# Best size terrarium?



## BrianWI (Feb 4, 2012)

I like the zoo med ones. What size are best for Dart frogs, they have 8x8, 12X12 and 18x18? What height?


----------



## brinkerh420 (Oct 2, 2011)

What type of frogs are you planning on getting? Sizes vary a lot according to frog types.


----------



## frogparty (Dec 27, 2007)

24x18x18 for terrestrial 18x18x24 for arboreal are really usable versatile tank sizes. I feel like you can do a lot with this size viv


----------



## Rusty_Shackleford (Sep 2, 2010)

The only way to anwser this question is by researching what species of frog you want to keep. Some do better in taller vivs, some do better with more floor space. Are you keeping a pair, trio, or group? Once you figure out what frog your going to keep, find out it's needs then figure out what size tank you'll need. Other than that, get the biggest tank you can afford. No viv ever comes close to the space frogs have in the wild.


----------



## BrianWI (Feb 4, 2012)

For a pair or trio of Bumble Bee Dart Frogs I was thinking of the 18x18x18.

Do they breed good 1m 2f?

I know I am starting of with breeding, but I am hoping to have the right set ups long term. I have been reading a ton about set ups to keep them happy and healthy, food source, vitamin supplements, plants, dos-and-donts....

I'd like to know as much as possible before I put any in a terrarium so I make the fewest mistakes possible.


----------



## Rusty_Shackleford (Sep 2, 2010)

BrianWI said:


> For a pair or trio of Bumble Bee Dart Frogs I was thinking of the 18x18x18.
> 
> Do they breed good 1m 2f?
> 
> ...


That seems a bit small for a trio of Luecs. You might want to look at at least a 24x18x18 or maybe a 24x24x18. Female luecs are notorious egg eaters and competitors with other females. You might be best changing that 1.2 trio to a 2.1 trio. I have a group of 3.1 in a 40 breeder, 36x18x17


----------



## BrianWI (Feb 4, 2012)

Do the extra males help fertility, or just the "view"?
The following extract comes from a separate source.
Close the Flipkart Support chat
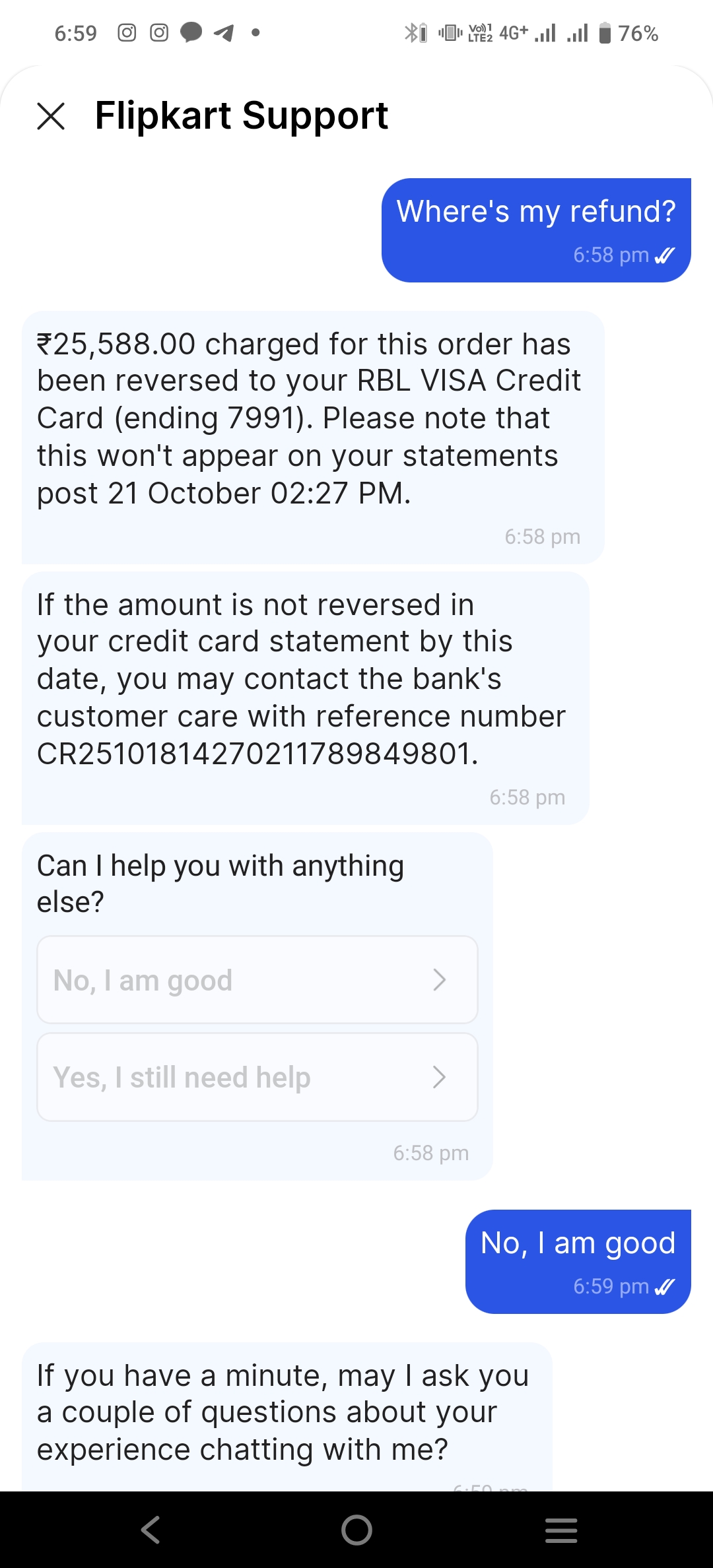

So what I am hearing is, don't put in two females as they will likely eat each others eggs?


----------



## Rusty_Shackleford (Sep 2, 2010)

BrianWI said:


> Do the extra males help fertility, or just the "view"?
> 
> So what I am hearing is, don't put in two females as they will likely eat each others eggs?


It is not uncommon for female leucs, tincs, azureus, and auratus and others to fight with one another. The females want to control access to the spawning adult males. So much so that they will hunt out and eat other females eggs. They will also constantly harass a subordinate female to the point of stressiing her out and keeping her from feeding. This can quickly lead to the demise of the female thats being picked on. That's why most experienced keepers reccommend that most darts are usually best kept as pairs or male heavy groups. Now I'm not saying you can't keep two female leucs together, but IMO you're going to need a much bigger viv than 18x18x18.


----------



## BrianWI (Feb 4, 2012)

Well, it sounds like without any experience, I am best with a single female.

On the males, can you tell me if multiple males helps fertility?


----------



## Rusty_Shackleford (Sep 2, 2010)

If you're thinking in terms of giving the female the choice of two males and she would select the best one to breed with then yes. Two males would get along nicely in that tank. Or if you really want to have a group of frogs in an 18xx18x18 then why not think about a group of vents?


----------



## frog dude (Nov 11, 2011)

Rusty_Shackleford said:


> That seems a bit small for a trio of Luecs. You might want to look at at least a 24x18x18 or maybe a 24x24x18. Female luecs are notorious egg eaters and competitors with other females. You might be best changing that 1.2 trio to a 2.1 trio. I have a group of 3.1 in a 40 breeder, 36x18x17


Even for a 2.1 trio? I think that 25 gallons(18x18x18. I figured that out with this tank calculator:Tank Volume) is probably enough for a 2.1 trio.
But then again, I could be wrong. It happens every now and then. I truely hate it when I'm wrong. 

P.S. thanks to brinkerh420 for posting that tank calculator link somewhere in one of his posts. I wouldn't know about it if he didn't.


----------



## Rusty_Shackleford (Sep 2, 2010)

frog dude said:


> Even for a 2.1 trio? I think that 25 gallons(18x18x18. I figured that out with this tank calculator:Tank Volume) is probably enough for a 2.1 trio.
> But then again, I could be wrong. It happens every now and then. I truely hate it when I'm wrong.
> 
> P.S. thanks to brinkerh420 for posting that tank calculator link somewhere in one of his posts. I wouldn't know about it if he didn't.


Love the tank calculator!! Saved that site to favorites!

That's what I'm saying a 2.1 trio would be better in that tank than a 1.2 trio.


----------



## bsr8129 (Sep 23, 2010)

I have a 2 males and 1 female Leucs in a 10 gal that have started breeding for me.


----------



## frogparty (Dec 27, 2007)

volume calculation is easy! 7.48 gallons per cubic foot


----------



## frog dude (Nov 11, 2011)

Rusty_Shackleford said:


> Love the tank calculator!! Saved that site to favorites!


Don't thank me, thank brinker420. He's the one that posted it in the first place. But yeah, I have to agree. It is awsome.


----------



## brinkerh420 (Oct 2, 2011)

We should make that a sticky!


----------



## frog dude (Nov 11, 2011)

Whoops! My bad...It was actually Dizzle21 who posted the tank calculator link, not brinkerh420. It was in a thread _started_ by brinkerh420. He didn't actually _post_ the link.


----------